> [Given data]
—————
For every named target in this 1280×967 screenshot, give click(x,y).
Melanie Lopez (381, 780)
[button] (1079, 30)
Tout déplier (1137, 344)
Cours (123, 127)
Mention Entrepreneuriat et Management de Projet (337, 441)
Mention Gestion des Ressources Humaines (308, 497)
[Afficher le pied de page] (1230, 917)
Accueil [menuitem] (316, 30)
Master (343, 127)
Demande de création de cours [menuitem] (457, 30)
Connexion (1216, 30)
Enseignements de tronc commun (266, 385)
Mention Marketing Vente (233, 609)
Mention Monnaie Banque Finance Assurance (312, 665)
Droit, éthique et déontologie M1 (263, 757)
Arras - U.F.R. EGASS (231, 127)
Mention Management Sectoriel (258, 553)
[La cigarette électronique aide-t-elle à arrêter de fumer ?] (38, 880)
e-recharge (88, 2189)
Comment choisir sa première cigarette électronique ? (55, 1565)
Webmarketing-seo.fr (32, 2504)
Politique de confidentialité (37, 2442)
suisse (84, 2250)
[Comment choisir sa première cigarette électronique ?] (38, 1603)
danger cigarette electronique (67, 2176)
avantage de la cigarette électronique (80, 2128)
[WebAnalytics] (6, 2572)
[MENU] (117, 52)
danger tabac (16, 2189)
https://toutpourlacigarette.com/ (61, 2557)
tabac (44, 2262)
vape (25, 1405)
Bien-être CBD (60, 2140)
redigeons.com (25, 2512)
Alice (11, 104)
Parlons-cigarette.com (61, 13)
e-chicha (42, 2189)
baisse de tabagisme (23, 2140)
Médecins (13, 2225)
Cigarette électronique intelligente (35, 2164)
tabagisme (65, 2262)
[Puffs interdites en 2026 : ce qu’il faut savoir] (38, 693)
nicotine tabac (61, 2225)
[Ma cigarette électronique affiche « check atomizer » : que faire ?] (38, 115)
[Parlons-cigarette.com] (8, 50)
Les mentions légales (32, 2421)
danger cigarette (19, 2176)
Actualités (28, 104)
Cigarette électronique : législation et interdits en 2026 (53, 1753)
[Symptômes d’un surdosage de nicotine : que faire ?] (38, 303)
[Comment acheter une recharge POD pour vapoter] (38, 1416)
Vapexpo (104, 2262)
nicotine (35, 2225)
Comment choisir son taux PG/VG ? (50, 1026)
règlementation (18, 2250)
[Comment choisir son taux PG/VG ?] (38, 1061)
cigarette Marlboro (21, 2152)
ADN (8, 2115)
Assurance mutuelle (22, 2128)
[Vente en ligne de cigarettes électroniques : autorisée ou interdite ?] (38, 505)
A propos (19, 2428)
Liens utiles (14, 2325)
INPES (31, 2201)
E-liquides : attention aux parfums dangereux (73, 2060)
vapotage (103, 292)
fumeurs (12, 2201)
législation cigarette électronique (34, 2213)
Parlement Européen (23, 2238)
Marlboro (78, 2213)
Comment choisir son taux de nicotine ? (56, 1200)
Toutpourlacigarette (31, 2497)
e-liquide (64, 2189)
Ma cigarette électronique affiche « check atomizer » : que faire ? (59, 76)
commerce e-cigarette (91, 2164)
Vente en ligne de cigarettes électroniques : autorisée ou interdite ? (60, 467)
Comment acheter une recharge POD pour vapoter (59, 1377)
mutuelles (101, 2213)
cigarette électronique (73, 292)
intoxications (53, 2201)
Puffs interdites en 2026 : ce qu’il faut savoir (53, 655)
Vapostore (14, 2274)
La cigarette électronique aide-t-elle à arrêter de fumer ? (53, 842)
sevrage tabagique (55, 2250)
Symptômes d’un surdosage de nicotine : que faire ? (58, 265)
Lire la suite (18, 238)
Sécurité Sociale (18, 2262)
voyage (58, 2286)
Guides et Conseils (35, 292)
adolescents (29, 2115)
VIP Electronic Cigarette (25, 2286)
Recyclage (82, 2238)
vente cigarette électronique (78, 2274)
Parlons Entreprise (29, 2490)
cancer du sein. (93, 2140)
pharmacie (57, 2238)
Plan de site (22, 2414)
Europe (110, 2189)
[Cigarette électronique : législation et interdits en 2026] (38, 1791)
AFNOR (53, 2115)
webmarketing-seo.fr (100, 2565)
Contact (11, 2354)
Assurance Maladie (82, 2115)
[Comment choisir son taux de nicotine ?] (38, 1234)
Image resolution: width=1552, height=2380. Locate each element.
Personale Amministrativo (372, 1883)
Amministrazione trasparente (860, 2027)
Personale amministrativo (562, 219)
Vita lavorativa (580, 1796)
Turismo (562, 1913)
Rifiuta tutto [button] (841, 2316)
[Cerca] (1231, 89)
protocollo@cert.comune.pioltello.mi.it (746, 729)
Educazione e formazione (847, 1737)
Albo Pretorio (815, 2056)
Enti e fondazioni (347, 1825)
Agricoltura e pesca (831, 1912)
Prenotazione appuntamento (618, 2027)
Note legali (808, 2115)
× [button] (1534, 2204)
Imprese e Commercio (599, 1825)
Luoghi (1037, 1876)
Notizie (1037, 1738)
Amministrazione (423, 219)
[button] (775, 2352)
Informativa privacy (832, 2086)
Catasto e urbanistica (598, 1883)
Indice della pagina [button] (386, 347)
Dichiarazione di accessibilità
—————
Retype every record without alteration.

For every named target in this 1280×967 screenshot, give click(x,y).
Melanie Lopez (381, 780)
[button] (1079, 30)
Tout déplier (1137, 344)
Cours (123, 127)
Mention Entrepreneuriat et Management de Projet (337, 441)
Mention Gestion des Ressources Humaines (308, 497)
[Afficher le pied de page] (1230, 917)
Accueil [menuitem] (316, 30)
Master (343, 127)
Demande de création de cours [menuitem] (457, 30)
Connexion (1216, 30)
Enseignements de tronc commun (266, 385)
Mention Marketing Vente (233, 609)
Mention Monnaie Banque Finance Assurance (312, 665)
Droit, éthique et déontologie M1 (263, 757)
Arras - U.F.R. EGASS (231, 127)
Mention Management Sectoriel (258, 553)
[La cigarette électronique aide-t-elle à arrêter de fumer ?] (38, 880)
e-recharge (88, 2189)
Comment choisir sa première cigarette électronique ? (55, 1565)
Webmarketing-seo.fr (32, 2504)
Politique de confidentialité (37, 2442)
suisse (84, 2250)
[Comment choisir sa première cigarette électronique ?] (38, 1603)
danger cigarette electronique (67, 2176)
avantage de la cigarette électronique (80, 2128)
[WebAnalytics] (6, 2572)
[MENU] (117, 52)
danger tabac (16, 2189)
https://toutpourlacigarette.com/ (61, 2557)
tabac (44, 2262)
vape (25, 1405)
Bien-être CBD (60, 2140)
redigeons.com (25, 2512)
Alice (11, 104)
Parlons-cigarette.com (61, 13)
e-chicha (42, 2189)
baisse de tabagisme (23, 2140)
Médecins (13, 2225)
Cigarette électronique intelligente (35, 2164)
tabagisme (65, 2262)
[Puffs interdites en 2026 : ce qu’il faut savoir] (38, 693)
nicotine tabac (61, 2225)
[Ma cigarette électronique affiche « check atomizer » : que faire ?] (38, 115)
[Parlons-cigarette.com] (8, 50)
Les mentions légales (32, 2421)
danger cigarette (19, 2176)
Actualités (28, 104)
Cigarette électronique : législation et interdits en 2026 (53, 1753)
[Symptômes d’un surdosage de nicotine : que faire ?] (38, 303)
[Comment acheter une recharge POD pour vapoter] (38, 1416)
Vapexpo (104, 2262)
nicotine (35, 2225)
Comment choisir son taux PG/VG ? (50, 1026)
règlementation (18, 2250)
[Comment choisir son taux PG/VG ?] (38, 1061)
cigarette Marlboro (21, 2152)
ADN (8, 2115)
Assurance mutuelle (22, 2128)
[Vente en ligne de cigarettes électroniques : autorisée ou interdite ?] (38, 505)
A propos (19, 2428)
Liens utiles (14, 2325)
INPES (31, 2201)
E-liquides : attention aux parfums dangereux (73, 2060)
vapotage (103, 292)
fumeurs (12, 2201)
législation cigarette électronique (34, 2213)
Parlement Européen (23, 2238)
Marlboro (78, 2213)
Comment choisir son taux de nicotine ? (56, 1200)
Toutpourlacigarette (31, 2497)
e-liquide (64, 2189)
Ma cigarette électronique affiche « check atomizer » : que faire ? (59, 76)
commerce e-cigarette (91, 2164)
Vente en ligne de cigarettes électroniques : autorisée ou interdite ? (60, 467)
Comment acheter une recharge POD pour vapoter (59, 1377)
mutuelles (101, 2213)
cigarette électronique (73, 292)
intoxications (53, 2201)
Puffs interdites en 2026 : ce qu’il faut savoir (53, 655)
Vapostore (14, 2274)
La cigarette électronique aide-t-elle à arrêter de fumer ? (53, 842)
sevrage tabagique (55, 2250)
Symptômes d’un surdosage de nicotine : que faire ? (58, 265)
Lire la suite (18, 238)
Sécurité Sociale (18, 2262)
voyage (58, 2286)
Guides et Conseils (35, 292)
adolescents (29, 2115)
VIP Electronic Cigarette (25, 2286)
Recyclage (82, 2238)
vente cigarette électronique (78, 2274)
Parlons Entreprise (29, 2490)
cancer du sein. (93, 2140)
pharmacie (57, 2238)
Plan de site (22, 2414)
Europe (110, 2189)
[Cigarette électronique : législation et interdits en 2026] (38, 1791)
AFNOR (53, 2115)
webmarketing-seo.fr (100, 2565)
Contact (11, 2354)
Assurance Maladie (82, 2115)
[Comment choisir son taux de nicotine ?] (38, 1234)
Image resolution: width=1552, height=2380. Locate each element.
Personale Amministrativo (372, 1883)
Amministrazione trasparente (860, 2027)
Personale amministrativo (562, 219)
Vita lavorativa (580, 1796)
Turismo (562, 1913)
Rifiuta tutto [button] (841, 2316)
[Cerca] (1231, 89)
protocollo@cert.comune.pioltello.mi.it (746, 729)
Educazione e formazione (847, 1737)
Albo Pretorio (815, 2056)
Enti e fondazioni (347, 1825)
Agricoltura e pesca (831, 1912)
Prenotazione appuntamento (618, 2027)
Note legali (808, 2115)
× [button] (1534, 2204)
Imprese e Commercio (599, 1825)
Luoghi (1037, 1876)
Notizie (1037, 1738)
Amministrazione (423, 219)
[button] (775, 2352)
Informativa privacy (832, 2086)
Catasto e urbanistica (598, 1883)
Indice della pagina [button] (386, 347)
Dichiarazione di accessibilità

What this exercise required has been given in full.